Royal Navy officer (1894–1941)

Captain John Catterall Leach, (1 September 1894 – 10 December 1941) was a British naval officer. He was the only captain of the battleship during its short period in service.

== Early life and career ==
The son of Charles Rothwell Leach, a solicitor, Leach entered the Royal Naval College, Osborne as a cadet in 1907 and served in the Royal Navy during the First World War.

==Bismarck==
Very soon after Prince of Wales entered active service in 1941, the ship fought under Leach's command in the Battle of the Denmark Strait, and suffered damage fighting the German battleship Bismarck. However, damage inflicted by Prince of Wales caused Bismarck to lose fuel, forcing the latter to attempt to return to a base in occupied France.

Despite a proposal to court-martial Leach for breaking off the action with Bismarck after Hood had sunk, he was awarded the Distinguished Service Order for his part.

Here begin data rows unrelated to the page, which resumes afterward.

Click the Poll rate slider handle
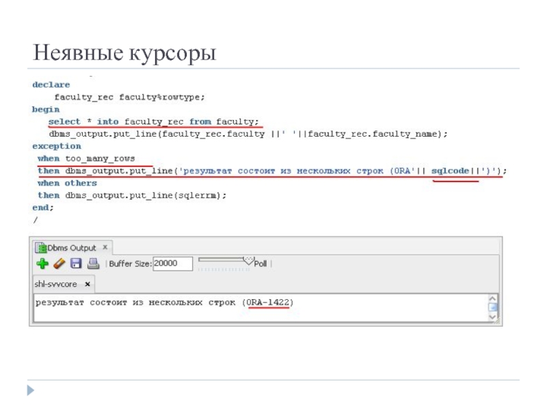Screen dimensions: 547x410 pos(248,260)
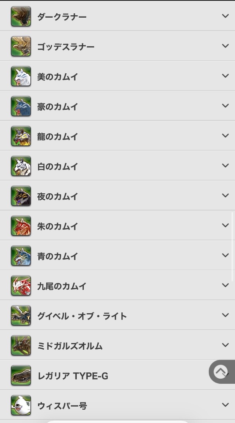The height and width of the screenshot is (423, 235).
Task: Tap the ウィスパー号 ghost icon
Action: click(21, 405)
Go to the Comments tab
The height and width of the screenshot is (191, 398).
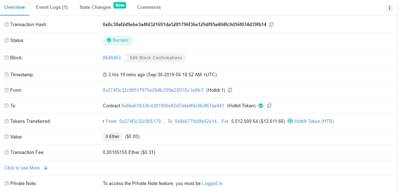point(149,7)
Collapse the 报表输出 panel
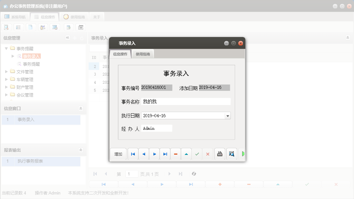Image resolution: width=354 pixels, height=199 pixels. [x=81, y=150]
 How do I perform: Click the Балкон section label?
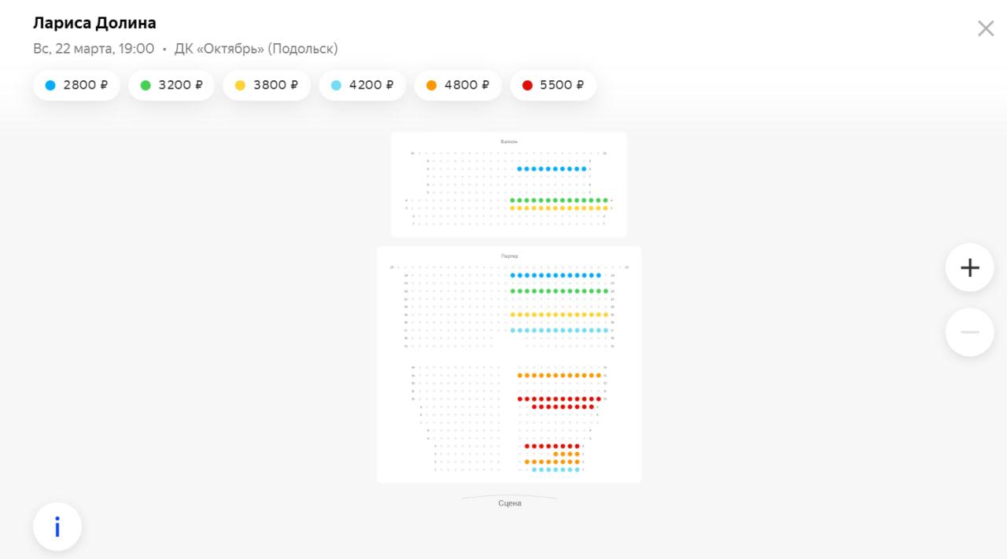tap(509, 142)
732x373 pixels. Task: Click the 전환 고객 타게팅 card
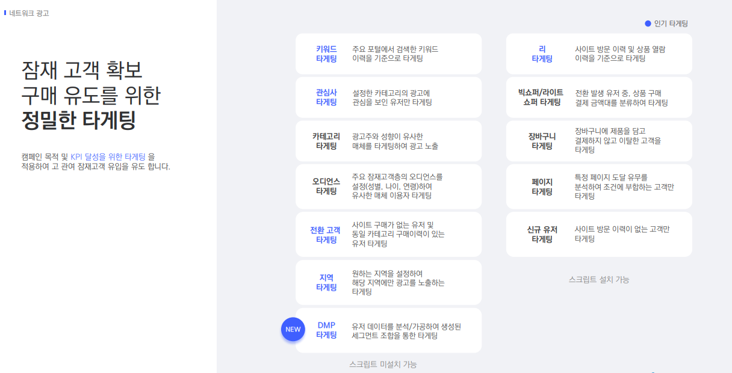point(388,234)
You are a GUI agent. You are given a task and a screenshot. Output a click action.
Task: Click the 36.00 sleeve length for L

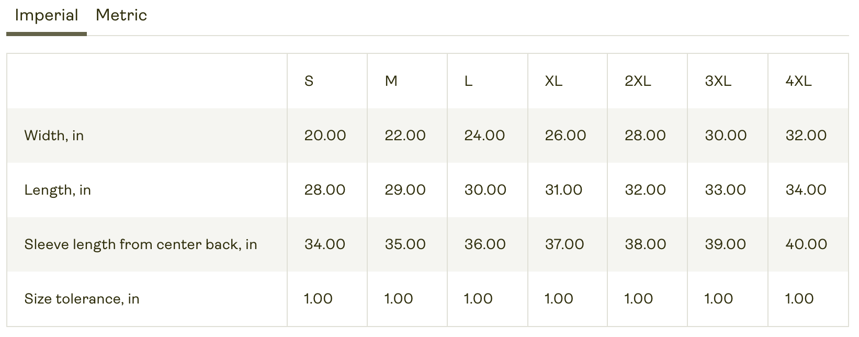click(x=485, y=244)
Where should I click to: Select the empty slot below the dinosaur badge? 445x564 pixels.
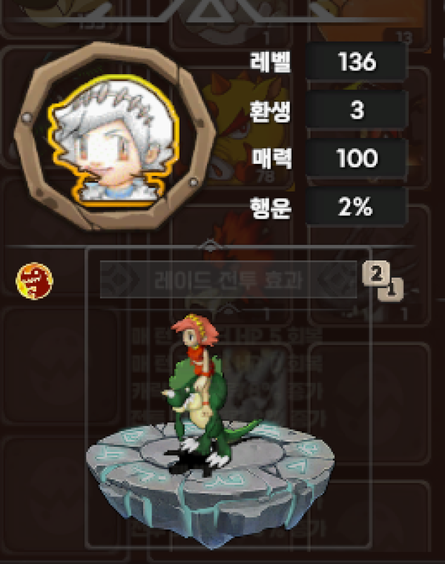point(61,365)
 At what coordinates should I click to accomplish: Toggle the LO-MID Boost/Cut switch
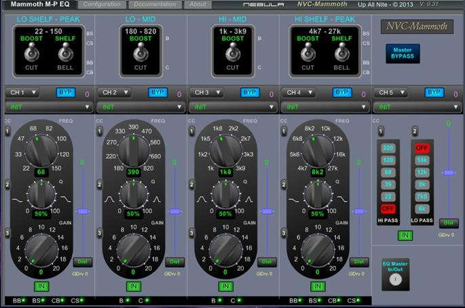pyautogui.click(x=141, y=52)
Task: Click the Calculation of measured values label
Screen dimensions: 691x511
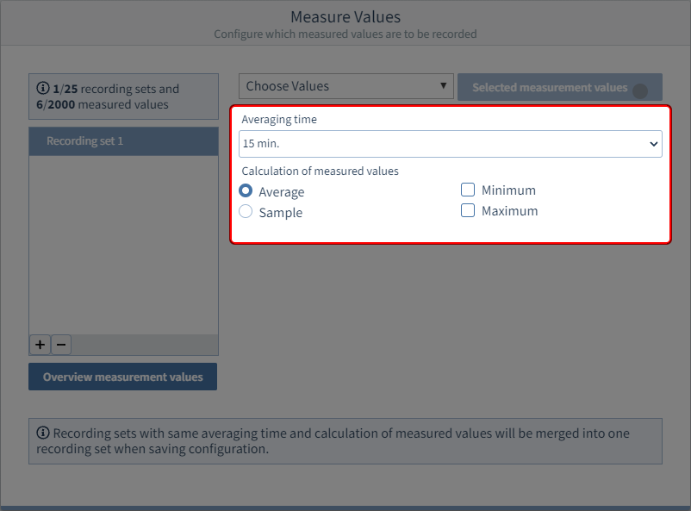Action: pyautogui.click(x=320, y=171)

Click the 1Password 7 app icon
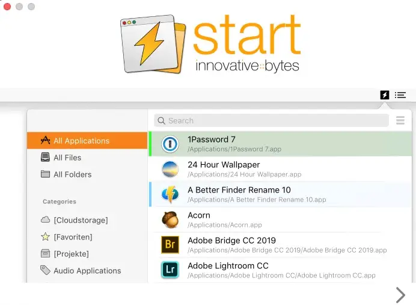point(170,144)
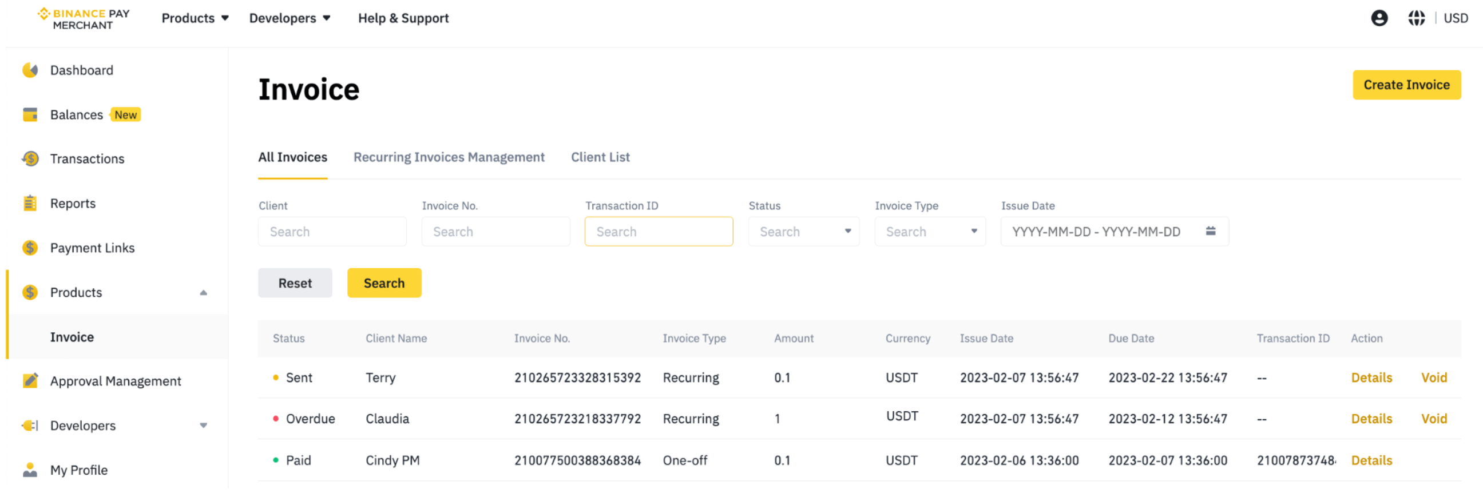Open the Approval Management pencil icon
Viewport: 1483px width, 493px height.
point(30,381)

In the 1960 film Sink the Bismarck! Leach was played by actor Esmond Knight, who had been on the bridge of Prince of Wales with Leach during the Battle of the Denmark Strait and was partially blinded when the ship was hit by Bismarck's gunfire.

==Force Z ==
In late 1941, Prince of Wales formed part of Force Z sent to Singapore. Off the coast of Malaya, she was sunk by the Japanese. Leach died in the sinking. His son was Admiral of the Fleet Sir Henry Leach (1923–2011), who was First Sea Lord during the Falklands War.

==Bibliography==
- Chesneau, Roger (2004). "King George V Battleships"
- Hein, David. "Vulnerable: HMS Prince of Wales in 1941". Journal of Military History 77, no. 3 (July 2013): 955–989. Abstract online: https://www.smh-hq.org/jmh/jmhvols/773.html
- Garzke, William H. (1985). "Battleships: Axis and Neutral Battleships in World War II"
- Willis, Matthew B. 'In the Highest Traditions of the Royal Navy: The Life of Captain John Leach, MVO, DSO'. The History Press, 2011.